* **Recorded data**
- Opening Delimiter -
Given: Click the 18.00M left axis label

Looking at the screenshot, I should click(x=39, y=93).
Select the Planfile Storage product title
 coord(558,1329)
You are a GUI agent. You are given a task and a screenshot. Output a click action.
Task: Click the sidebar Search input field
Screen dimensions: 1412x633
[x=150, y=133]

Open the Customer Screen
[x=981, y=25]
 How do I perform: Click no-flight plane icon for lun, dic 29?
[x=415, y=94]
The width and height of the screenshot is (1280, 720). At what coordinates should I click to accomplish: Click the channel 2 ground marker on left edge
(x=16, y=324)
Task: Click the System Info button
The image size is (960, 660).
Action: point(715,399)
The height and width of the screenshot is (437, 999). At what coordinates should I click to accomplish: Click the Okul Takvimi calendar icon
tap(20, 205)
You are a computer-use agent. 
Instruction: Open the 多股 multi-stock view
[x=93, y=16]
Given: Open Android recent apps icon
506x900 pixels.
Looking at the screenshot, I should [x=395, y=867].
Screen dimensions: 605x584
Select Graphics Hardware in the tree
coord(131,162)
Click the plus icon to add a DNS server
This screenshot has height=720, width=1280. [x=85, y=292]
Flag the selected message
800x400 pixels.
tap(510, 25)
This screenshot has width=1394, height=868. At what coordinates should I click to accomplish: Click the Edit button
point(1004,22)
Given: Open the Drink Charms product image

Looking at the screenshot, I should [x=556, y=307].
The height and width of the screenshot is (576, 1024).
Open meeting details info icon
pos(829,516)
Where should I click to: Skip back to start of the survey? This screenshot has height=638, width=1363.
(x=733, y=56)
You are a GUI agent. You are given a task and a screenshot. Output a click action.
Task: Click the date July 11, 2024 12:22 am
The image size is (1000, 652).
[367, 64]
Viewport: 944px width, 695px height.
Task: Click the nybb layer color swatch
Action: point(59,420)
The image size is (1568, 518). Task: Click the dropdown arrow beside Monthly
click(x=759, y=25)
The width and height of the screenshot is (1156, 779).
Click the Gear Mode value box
- Closing Delimiter -
* **Instructions for the task**
The line with "The image size is (1000, 652)." and every line after it up to the end of the entries: output those exactly, and only those.

* **Response**
The image size is (1000, 652).
[367, 64]
Viewport: 944px width, 695px height.
Task: Click the nybb layer color swatch
Action: point(59,420)
The image size is (1568, 518). Task: Click the dropdown arrow beside Monthly
click(x=759, y=25)
The width and height of the screenshot is (1156, 779).
Click the Gear Mode value box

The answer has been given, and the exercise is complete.